Mr. Palmer said he wanted no more stories broadcast on global warming because: “a) we do local news, b) the issue evolved from hard science into hard politics and c) despite what you may have heard from the mainstream media, this science is far from conclusive.” Mr. Palmer said in his e-mail message to his operations manager and two women who served as a news anchor and a reporter that he placed “global warming stories in the same category as ‘the killer African bee scare’ from the 1970s or, more recently, the Y2K scare when everyone’s computer was going to self-destruct.”
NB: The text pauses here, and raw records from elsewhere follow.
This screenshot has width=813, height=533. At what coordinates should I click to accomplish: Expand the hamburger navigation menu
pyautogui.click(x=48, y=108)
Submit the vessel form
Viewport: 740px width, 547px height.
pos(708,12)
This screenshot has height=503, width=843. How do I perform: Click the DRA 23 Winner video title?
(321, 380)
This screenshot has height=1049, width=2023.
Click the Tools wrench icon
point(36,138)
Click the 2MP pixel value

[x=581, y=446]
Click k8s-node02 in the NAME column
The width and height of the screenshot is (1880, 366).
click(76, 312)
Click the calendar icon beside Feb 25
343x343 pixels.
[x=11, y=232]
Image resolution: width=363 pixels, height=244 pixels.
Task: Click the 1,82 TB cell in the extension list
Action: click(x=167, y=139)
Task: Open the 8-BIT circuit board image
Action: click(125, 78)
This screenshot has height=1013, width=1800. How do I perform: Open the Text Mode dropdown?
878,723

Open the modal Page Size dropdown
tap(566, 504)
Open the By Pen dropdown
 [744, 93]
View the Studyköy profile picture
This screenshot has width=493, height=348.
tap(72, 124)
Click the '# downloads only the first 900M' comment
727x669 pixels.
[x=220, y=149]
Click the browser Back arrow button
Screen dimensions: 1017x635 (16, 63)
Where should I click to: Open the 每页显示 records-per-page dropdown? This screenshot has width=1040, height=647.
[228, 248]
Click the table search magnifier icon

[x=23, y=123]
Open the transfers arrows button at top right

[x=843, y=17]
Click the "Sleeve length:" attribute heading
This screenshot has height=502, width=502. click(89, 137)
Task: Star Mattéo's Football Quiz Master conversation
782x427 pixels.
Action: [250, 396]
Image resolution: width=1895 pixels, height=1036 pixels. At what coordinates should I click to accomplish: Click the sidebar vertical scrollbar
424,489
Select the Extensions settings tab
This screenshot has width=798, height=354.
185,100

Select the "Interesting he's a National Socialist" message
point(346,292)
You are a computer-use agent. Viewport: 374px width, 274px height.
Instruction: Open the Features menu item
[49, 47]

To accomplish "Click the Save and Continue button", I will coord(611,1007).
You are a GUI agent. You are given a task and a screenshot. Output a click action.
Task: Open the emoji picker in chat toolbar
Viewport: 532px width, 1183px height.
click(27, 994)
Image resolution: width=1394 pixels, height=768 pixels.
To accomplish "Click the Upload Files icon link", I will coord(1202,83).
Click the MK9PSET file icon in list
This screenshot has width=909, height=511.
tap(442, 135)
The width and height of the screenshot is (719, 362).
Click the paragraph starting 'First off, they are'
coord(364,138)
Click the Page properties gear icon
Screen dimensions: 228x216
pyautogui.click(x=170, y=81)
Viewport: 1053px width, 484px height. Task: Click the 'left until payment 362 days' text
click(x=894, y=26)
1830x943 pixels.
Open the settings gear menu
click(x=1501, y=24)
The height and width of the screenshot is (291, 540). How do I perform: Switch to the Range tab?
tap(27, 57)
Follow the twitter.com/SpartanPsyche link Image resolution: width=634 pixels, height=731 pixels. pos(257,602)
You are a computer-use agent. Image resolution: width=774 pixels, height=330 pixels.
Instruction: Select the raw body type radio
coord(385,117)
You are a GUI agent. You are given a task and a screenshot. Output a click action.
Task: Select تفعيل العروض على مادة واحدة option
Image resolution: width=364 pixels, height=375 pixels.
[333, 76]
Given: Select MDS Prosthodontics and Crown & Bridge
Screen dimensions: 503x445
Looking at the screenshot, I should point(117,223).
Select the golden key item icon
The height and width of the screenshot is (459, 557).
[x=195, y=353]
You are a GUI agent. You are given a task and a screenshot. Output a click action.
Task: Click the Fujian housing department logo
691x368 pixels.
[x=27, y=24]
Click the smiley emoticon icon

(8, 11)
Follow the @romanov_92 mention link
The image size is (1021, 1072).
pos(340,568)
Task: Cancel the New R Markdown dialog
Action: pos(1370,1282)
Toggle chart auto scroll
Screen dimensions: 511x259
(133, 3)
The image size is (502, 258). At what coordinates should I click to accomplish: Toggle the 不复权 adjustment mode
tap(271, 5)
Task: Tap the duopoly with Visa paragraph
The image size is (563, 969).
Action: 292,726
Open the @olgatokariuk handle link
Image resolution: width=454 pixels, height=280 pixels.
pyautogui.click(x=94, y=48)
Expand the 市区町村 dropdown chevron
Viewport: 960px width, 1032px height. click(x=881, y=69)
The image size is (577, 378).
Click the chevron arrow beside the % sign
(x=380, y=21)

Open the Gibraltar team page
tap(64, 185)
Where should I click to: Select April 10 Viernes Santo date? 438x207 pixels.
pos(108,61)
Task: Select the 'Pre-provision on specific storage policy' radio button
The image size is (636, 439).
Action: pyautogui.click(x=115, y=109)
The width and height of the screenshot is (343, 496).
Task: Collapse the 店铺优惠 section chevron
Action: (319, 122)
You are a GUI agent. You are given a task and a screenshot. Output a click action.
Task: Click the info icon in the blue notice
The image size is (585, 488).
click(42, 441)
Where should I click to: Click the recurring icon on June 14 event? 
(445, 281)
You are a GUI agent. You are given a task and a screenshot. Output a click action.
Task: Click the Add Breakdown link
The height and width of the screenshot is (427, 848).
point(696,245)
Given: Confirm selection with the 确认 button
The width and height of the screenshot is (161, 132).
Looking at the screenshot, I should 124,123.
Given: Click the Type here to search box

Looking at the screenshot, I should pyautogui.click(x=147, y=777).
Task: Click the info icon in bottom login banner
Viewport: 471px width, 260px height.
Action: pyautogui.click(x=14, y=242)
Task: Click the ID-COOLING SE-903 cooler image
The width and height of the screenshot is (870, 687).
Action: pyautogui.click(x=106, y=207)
Dr. James Hansen, the director of the National Aeronautics and Space Administration’s Goddard Institute for Space Studies at Columbia University, said in an interview yesterday that the station’s policy on coverage was irresponsible.
“If you wait until Bar Harbor is underwater, it’s too late,” Dr. Hansen said. “It won’t be just Bar Harbor that is underwater, but many places around the globe including parts of Florida, Bangladesh and the Nile Delta.”


October 30th, 2006 at 2:27 pm
If that happened in my town I would begin protesting in front of the stations in order to make it a local story - while sending press releases to all of their competitors.
October 31st, 2006 at 1:14 pm
This once again shows the mediocrity of the American media, local or national. Climate change coverage has been consistently weak when not downright dishonest.
Up here in Canada, or in Europe for that matter, you won’t find climate “skeptics” being given any airtime… The situation in the U.S. has slowly been getting better since 2005, but some important damage has been done, and it’s gonna take that much longer for a lot of Americans to get around to actually do something about climate change…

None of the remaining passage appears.